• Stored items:
-=-=-=-=-
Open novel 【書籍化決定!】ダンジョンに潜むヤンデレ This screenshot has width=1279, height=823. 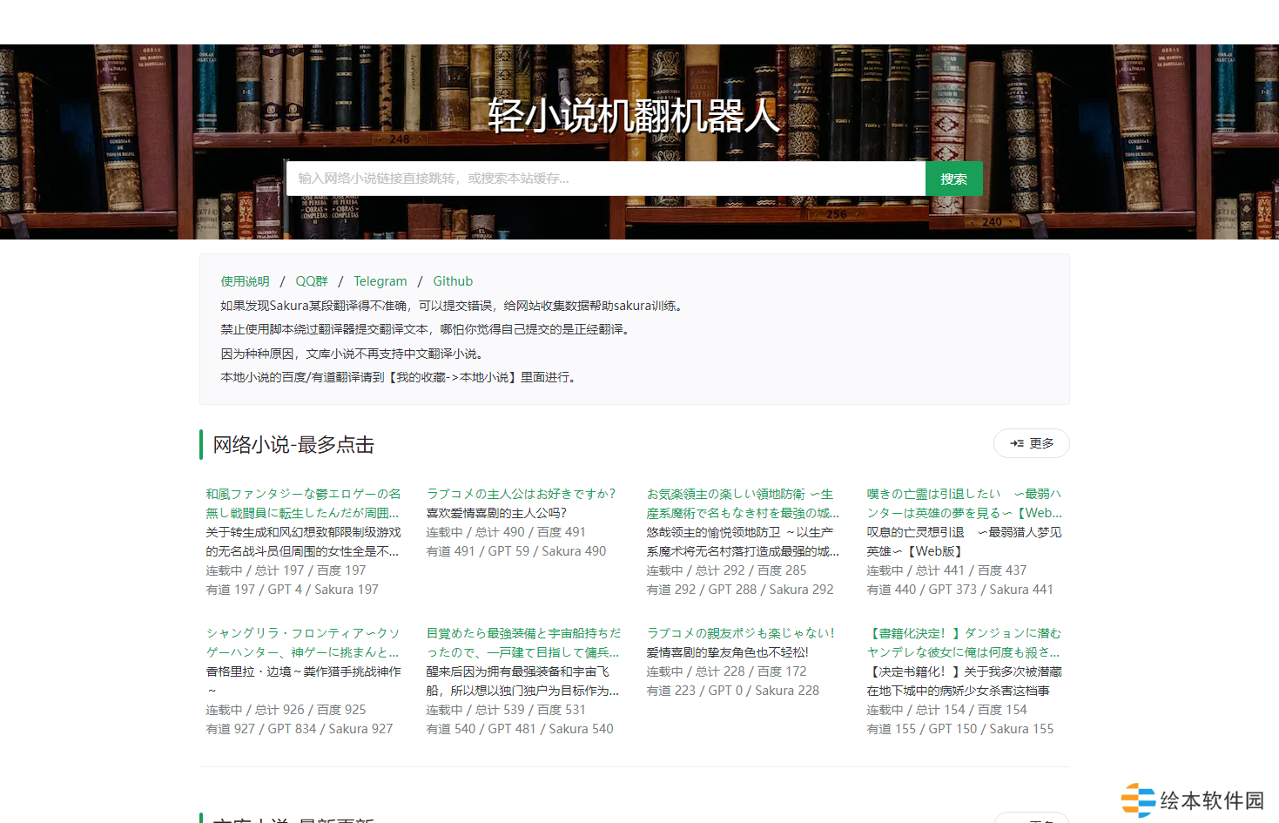point(963,643)
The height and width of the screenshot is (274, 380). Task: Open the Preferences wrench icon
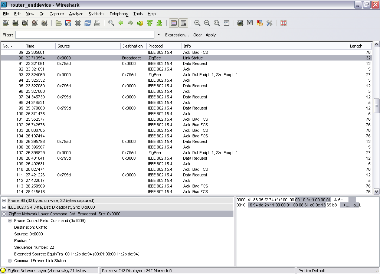(x=270, y=23)
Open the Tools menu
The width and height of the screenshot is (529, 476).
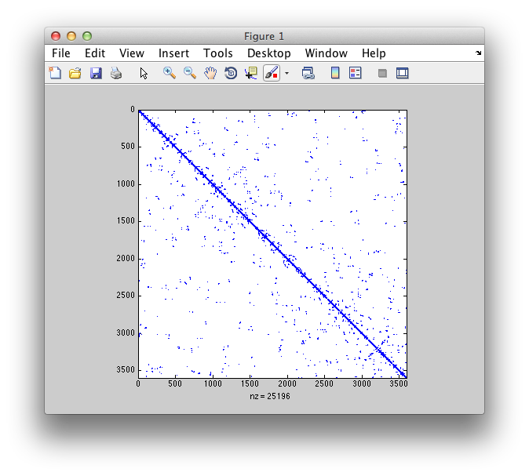[217, 53]
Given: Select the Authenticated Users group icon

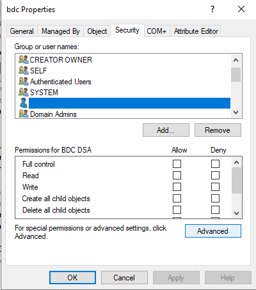Looking at the screenshot, I should [24, 82].
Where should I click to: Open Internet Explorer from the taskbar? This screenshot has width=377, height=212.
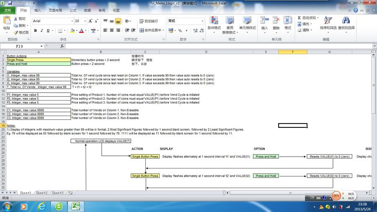42,206
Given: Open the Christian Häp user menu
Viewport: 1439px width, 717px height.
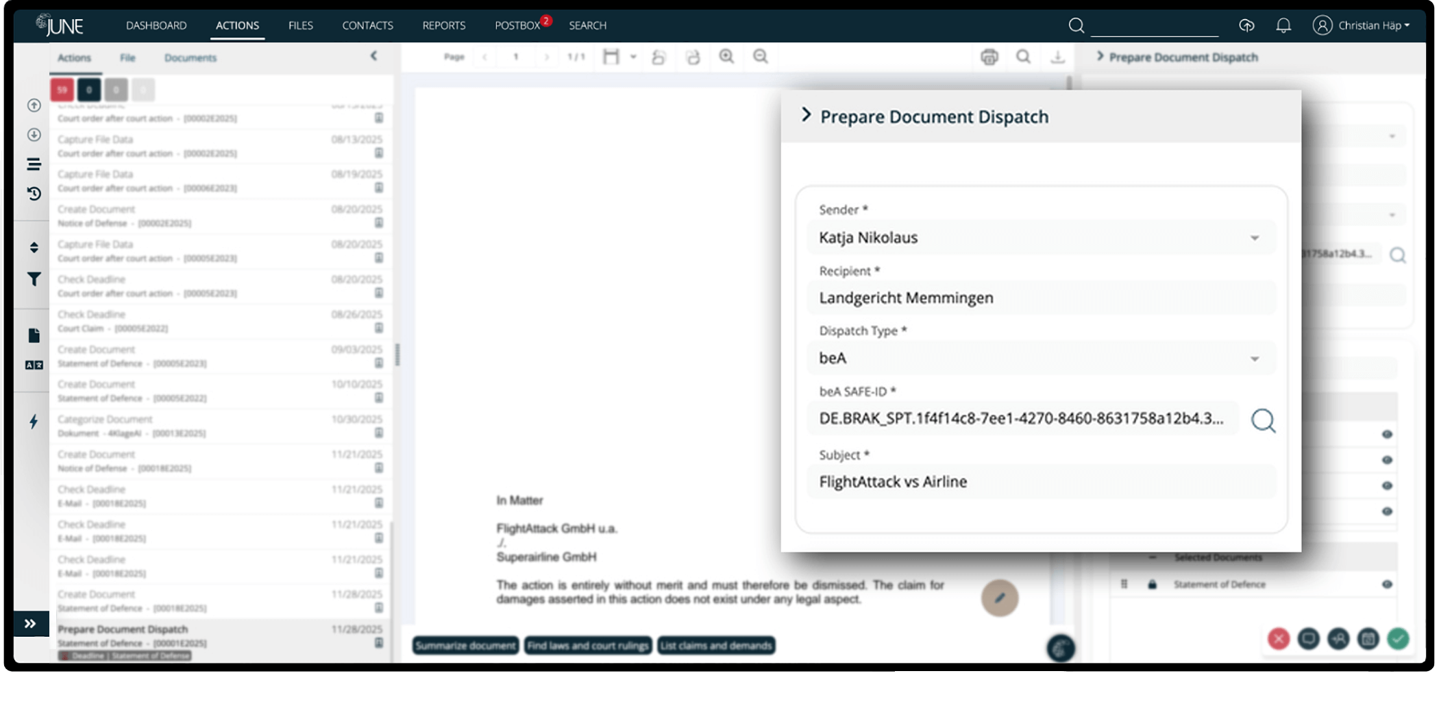Looking at the screenshot, I should 1362,25.
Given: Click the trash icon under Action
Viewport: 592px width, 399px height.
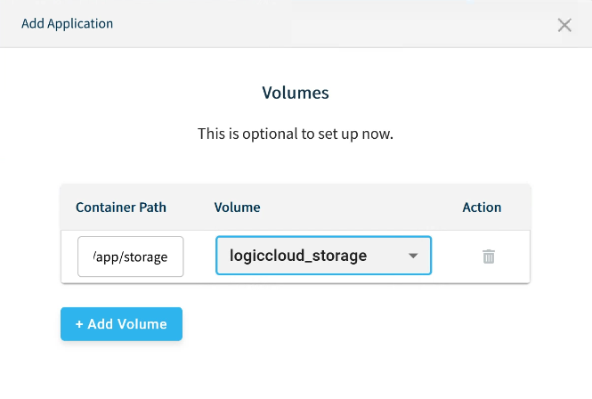Looking at the screenshot, I should [x=489, y=257].
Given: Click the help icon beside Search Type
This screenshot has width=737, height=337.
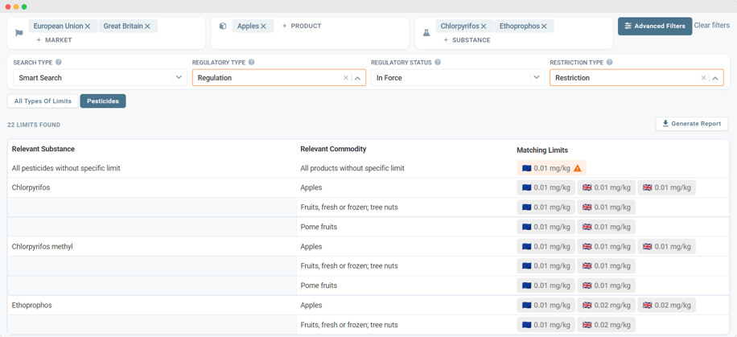Looking at the screenshot, I should click(x=59, y=62).
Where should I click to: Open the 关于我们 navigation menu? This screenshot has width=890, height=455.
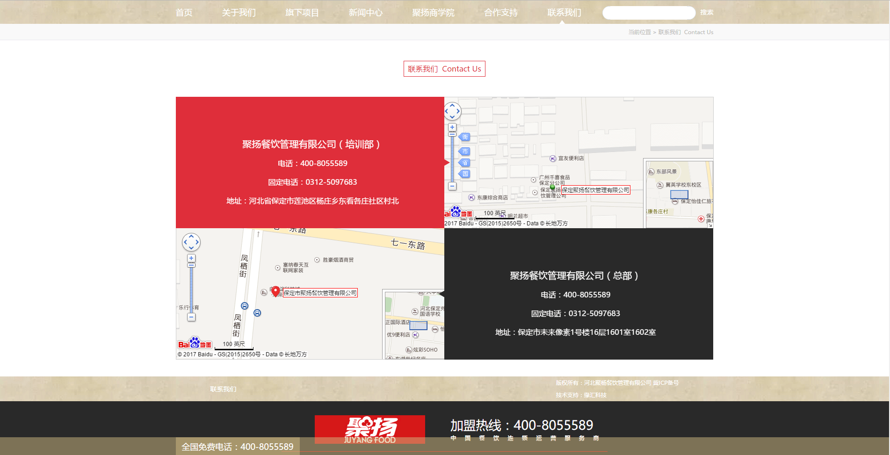click(x=239, y=13)
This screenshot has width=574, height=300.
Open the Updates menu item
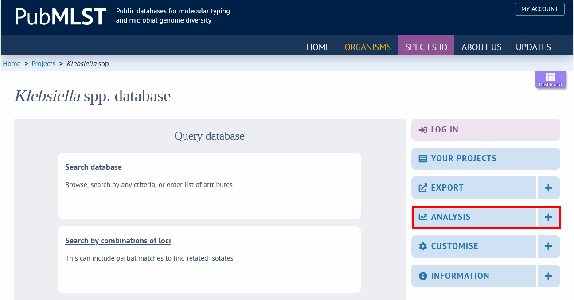coord(533,47)
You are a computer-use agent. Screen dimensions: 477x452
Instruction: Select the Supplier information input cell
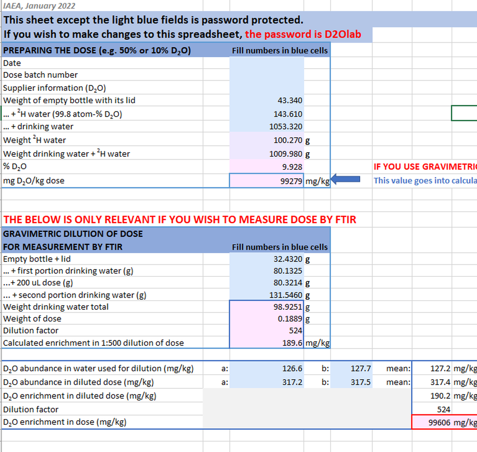tap(267, 88)
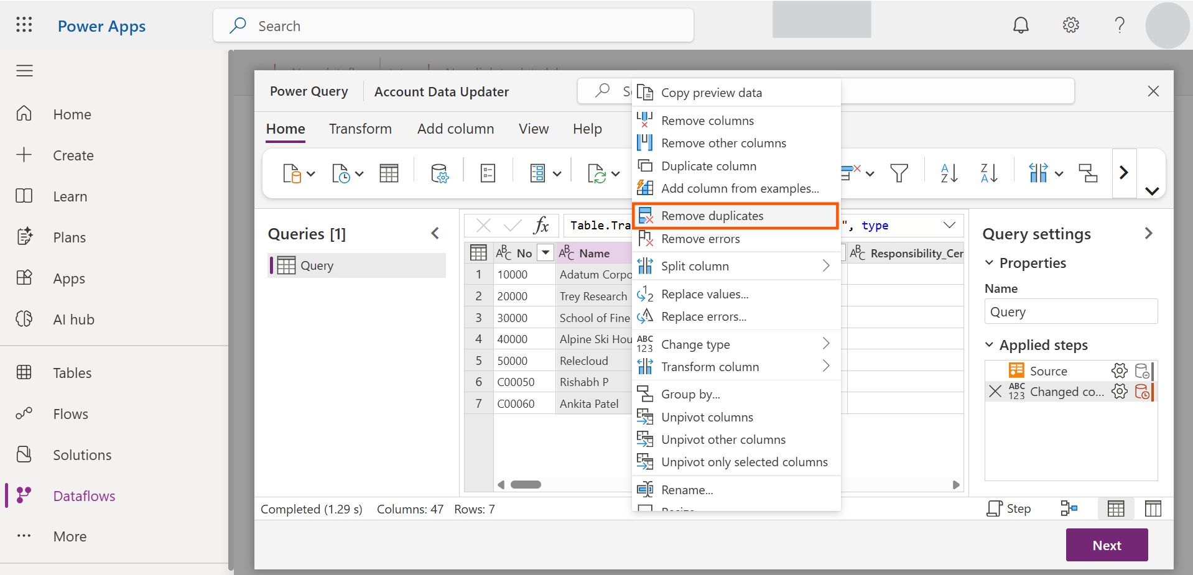Open the app launcher waffle icon
The width and height of the screenshot is (1193, 575).
tap(24, 25)
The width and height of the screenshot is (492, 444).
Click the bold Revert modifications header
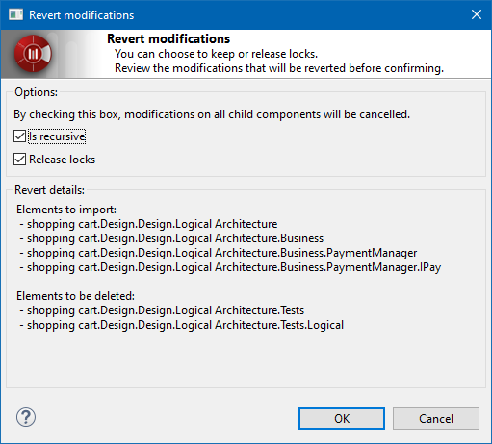[168, 38]
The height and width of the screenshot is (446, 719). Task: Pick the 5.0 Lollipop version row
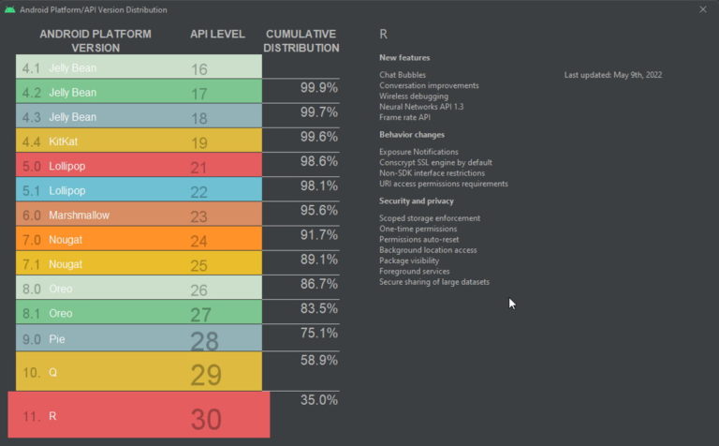(139, 166)
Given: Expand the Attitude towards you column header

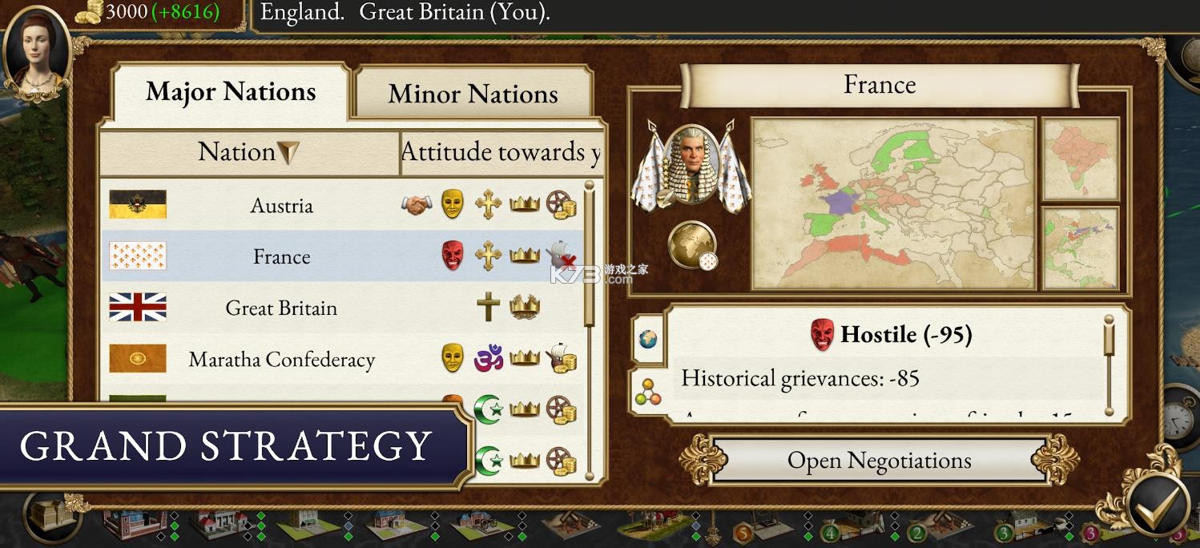Looking at the screenshot, I should [502, 152].
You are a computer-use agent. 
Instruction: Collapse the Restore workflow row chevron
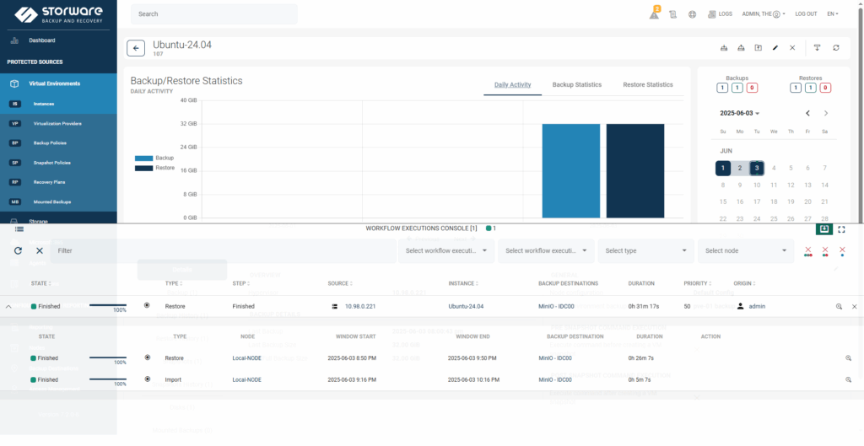coord(8,306)
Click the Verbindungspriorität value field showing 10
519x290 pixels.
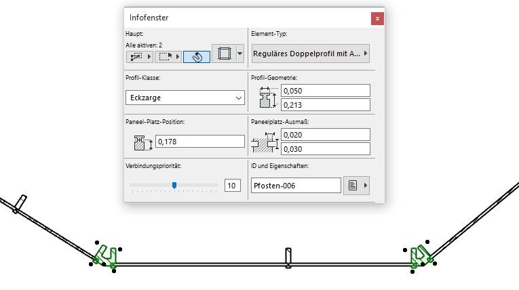tap(232, 186)
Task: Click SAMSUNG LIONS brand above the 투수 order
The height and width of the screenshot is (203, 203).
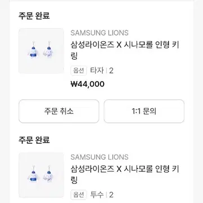Action: 99,157
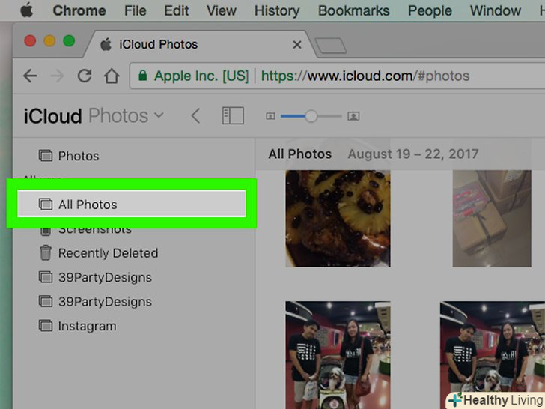Click the thumbnail zoom slider handle

point(311,116)
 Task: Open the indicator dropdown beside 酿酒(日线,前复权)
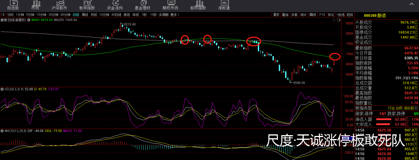pyautogui.click(x=28, y=19)
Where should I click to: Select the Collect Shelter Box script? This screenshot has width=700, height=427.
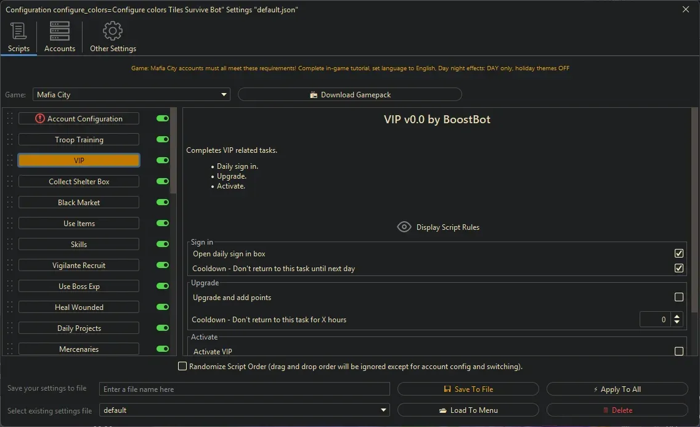click(79, 182)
-=-=-=-=-
• ACTIVITY: Please state the number of lines above that hold the string "agent", with nothing else added.

• SOLUTION BELOW: 2